Do comunicado divulgado no final da sua Assembleia Plenária, que decorreu em Fátima, entre segunda e esta quinta-feira, e da conferência de imprensa de D. José Ornelas, presidente da CEP, na mesma ocasião, ficou ainda a saber-se que, “para dar seguimento a este processo” de atribuição de compensações “com carácter supletivo”, os pedidos “deverão ser apresentados ao Grupo Vita ou às Comissões Diocesanas de Protecção de Menores e Adultos Vulneráveis entre Junho e Dezembro de 2024”.

Apenas serão compensadas financeiramente as vítimas que “expressamente” façam o pedido porque “há pessoas que, à partida, dizem que não querem receber nada” porque o sofrimento “não tem preço, explicitou ​D. José Ornelas​.

O Grupo Vita é a estrutura criada pela Igreja Católica, em Maio de 2023, para acompanhar as vítimas de abuso sexual no contexto eclesial. O grupo coordenado pela psicóloga Rute Agulhas entregou, no passado mês de Fevereiro, à CEP uma proposta de possíveis critérios a seguir na atribuição de uma reparação moral, em termos financeiros, às vítimas de abuso sexual de crianças no seio da Igreja Católica em Portugal.

Novos pedidos

Contactada, Rute Agulhas congratula-se pela decisão anunciada que a levou a estar grande parte da tarde ao telefone com pessoas que a contactaram assim que foi feito o anúncio. "Pessoas que já apresentaram pedidos de compensação [22 até ao momento] e perguntam como tudo se vai processar, mas também pessoas que vão agora apresentar o pedido", diz. O termo indemnização não é aqui usado, por não ser a reparação financeira das vítimas, neste contexto, resultado de uma decisão judicial.

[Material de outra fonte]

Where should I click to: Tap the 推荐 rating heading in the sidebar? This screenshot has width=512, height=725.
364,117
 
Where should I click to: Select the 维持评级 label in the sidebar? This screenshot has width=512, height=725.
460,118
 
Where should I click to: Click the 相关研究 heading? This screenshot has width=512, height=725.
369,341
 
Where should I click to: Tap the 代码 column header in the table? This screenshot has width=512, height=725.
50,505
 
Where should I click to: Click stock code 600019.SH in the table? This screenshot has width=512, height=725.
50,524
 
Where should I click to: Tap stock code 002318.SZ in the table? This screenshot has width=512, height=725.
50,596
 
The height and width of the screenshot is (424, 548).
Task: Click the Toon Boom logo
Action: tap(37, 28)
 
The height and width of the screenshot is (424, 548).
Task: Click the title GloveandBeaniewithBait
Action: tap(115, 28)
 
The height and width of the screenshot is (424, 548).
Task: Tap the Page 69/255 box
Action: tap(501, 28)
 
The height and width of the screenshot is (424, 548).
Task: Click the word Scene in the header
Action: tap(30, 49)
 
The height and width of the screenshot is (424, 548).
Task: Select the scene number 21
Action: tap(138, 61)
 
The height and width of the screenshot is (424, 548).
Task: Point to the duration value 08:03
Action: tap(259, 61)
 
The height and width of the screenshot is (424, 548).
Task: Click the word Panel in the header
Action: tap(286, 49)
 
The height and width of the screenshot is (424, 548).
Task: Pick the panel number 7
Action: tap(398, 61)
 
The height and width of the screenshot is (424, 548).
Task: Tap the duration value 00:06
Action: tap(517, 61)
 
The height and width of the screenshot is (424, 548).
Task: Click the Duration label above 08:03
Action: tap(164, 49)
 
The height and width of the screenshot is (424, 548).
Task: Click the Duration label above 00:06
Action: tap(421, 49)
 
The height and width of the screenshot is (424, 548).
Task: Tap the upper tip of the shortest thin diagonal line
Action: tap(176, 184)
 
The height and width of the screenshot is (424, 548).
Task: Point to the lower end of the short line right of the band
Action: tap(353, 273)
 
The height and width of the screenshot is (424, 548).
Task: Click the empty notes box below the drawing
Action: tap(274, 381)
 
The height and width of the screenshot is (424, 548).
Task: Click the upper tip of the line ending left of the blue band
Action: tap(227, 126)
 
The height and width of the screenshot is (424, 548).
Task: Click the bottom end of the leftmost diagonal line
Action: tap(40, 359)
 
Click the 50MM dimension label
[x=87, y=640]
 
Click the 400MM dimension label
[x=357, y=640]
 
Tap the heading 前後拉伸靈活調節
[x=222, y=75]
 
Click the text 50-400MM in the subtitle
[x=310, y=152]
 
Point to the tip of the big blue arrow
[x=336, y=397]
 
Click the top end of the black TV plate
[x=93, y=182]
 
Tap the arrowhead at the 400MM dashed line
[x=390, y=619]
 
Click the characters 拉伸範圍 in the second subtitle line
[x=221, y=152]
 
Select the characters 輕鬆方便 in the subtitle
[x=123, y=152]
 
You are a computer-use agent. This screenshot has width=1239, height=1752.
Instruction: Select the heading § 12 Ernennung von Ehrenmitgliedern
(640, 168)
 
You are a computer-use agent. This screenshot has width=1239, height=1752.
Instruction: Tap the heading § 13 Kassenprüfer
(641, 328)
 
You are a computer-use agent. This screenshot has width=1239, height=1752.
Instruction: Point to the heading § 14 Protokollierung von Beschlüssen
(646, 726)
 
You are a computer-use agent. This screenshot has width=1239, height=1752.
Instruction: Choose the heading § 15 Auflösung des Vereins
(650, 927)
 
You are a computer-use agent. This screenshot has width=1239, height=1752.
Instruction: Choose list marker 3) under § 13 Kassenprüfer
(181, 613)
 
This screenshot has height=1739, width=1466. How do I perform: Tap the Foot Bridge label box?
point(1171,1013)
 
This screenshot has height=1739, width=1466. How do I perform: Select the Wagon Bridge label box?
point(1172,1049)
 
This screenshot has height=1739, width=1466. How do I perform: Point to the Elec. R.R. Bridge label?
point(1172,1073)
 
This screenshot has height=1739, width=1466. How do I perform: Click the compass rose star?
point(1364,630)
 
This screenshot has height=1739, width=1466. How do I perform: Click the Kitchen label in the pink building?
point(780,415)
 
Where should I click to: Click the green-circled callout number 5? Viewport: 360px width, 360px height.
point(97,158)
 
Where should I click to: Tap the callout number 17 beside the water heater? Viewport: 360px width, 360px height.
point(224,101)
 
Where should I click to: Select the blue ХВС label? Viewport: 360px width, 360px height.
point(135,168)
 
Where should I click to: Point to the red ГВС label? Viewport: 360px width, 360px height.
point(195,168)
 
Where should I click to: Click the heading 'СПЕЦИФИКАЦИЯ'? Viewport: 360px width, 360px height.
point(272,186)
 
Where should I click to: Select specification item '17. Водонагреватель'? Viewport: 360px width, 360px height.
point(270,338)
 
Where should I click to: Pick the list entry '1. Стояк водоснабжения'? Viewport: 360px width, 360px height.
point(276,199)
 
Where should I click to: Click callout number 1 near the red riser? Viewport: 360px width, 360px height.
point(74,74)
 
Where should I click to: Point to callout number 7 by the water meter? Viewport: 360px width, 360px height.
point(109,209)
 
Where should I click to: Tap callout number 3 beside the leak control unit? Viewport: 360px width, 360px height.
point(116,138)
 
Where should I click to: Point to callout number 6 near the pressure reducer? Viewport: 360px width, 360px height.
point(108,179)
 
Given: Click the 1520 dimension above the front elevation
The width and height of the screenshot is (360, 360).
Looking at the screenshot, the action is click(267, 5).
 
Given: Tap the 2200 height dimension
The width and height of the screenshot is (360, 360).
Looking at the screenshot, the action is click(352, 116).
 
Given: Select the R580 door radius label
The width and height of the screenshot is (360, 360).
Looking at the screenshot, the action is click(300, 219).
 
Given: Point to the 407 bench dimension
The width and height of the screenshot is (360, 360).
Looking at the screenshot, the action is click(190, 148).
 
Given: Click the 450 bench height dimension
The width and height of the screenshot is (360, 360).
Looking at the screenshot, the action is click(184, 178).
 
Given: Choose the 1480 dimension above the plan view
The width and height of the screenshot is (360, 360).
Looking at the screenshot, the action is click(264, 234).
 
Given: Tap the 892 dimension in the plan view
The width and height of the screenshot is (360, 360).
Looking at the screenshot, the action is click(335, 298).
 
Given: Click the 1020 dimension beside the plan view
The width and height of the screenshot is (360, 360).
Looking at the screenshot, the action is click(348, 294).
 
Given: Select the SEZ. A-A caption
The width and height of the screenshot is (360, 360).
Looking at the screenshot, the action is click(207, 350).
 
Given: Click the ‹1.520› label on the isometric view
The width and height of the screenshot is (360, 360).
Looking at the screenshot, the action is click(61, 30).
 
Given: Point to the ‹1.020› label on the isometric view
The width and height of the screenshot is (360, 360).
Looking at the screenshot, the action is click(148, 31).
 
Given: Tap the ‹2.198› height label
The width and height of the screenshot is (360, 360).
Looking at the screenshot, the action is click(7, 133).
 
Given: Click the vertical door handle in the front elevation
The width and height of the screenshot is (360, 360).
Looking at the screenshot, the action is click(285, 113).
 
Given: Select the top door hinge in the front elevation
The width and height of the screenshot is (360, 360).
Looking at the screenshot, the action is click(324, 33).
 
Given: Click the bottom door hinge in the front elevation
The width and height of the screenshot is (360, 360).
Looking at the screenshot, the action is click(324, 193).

E explica que o "carácter supletivo" das compensações a serem atribuídas se deve a que a compensação monetária é um complemento. "Para as pessoas, o mais importante é um outro tipo de reparação, como um pedido de desculpas da Igreja, um encontro com os bispos, o apoio psicológico ou psiquiátrico", exemplifica. "Por isso este é supletivo."

"Foi com algum agrado que recebi a notícia", continua Rute Agulhas. Parte desse agrado prende-se com o facto de terem sido ultrapassadas divergências entre bispos, e eventuais reticências de alguns que veriam como solução o pagamento das compensações às vítimas pelos próprios abusadores e não pela instituição.

Processo de várias etapas

"Esta unanimidade é um primeiro passo, sem dúvida, de um processo que vai ter várias etapas", disse ainda Rute Agulhas, sem nunca revelar aquela que foi a sua proposta nem a contraproposta da CEP: uma e outra serão objecto de negociação para se chegar a um acordo relativamente aos valores, aos critérios de inclusão ou de exclusão e às normas para proceder. "A única coisa que posso dizer já o disse: para as próximas etapas, a avaliação tem de ser feita caso a caso."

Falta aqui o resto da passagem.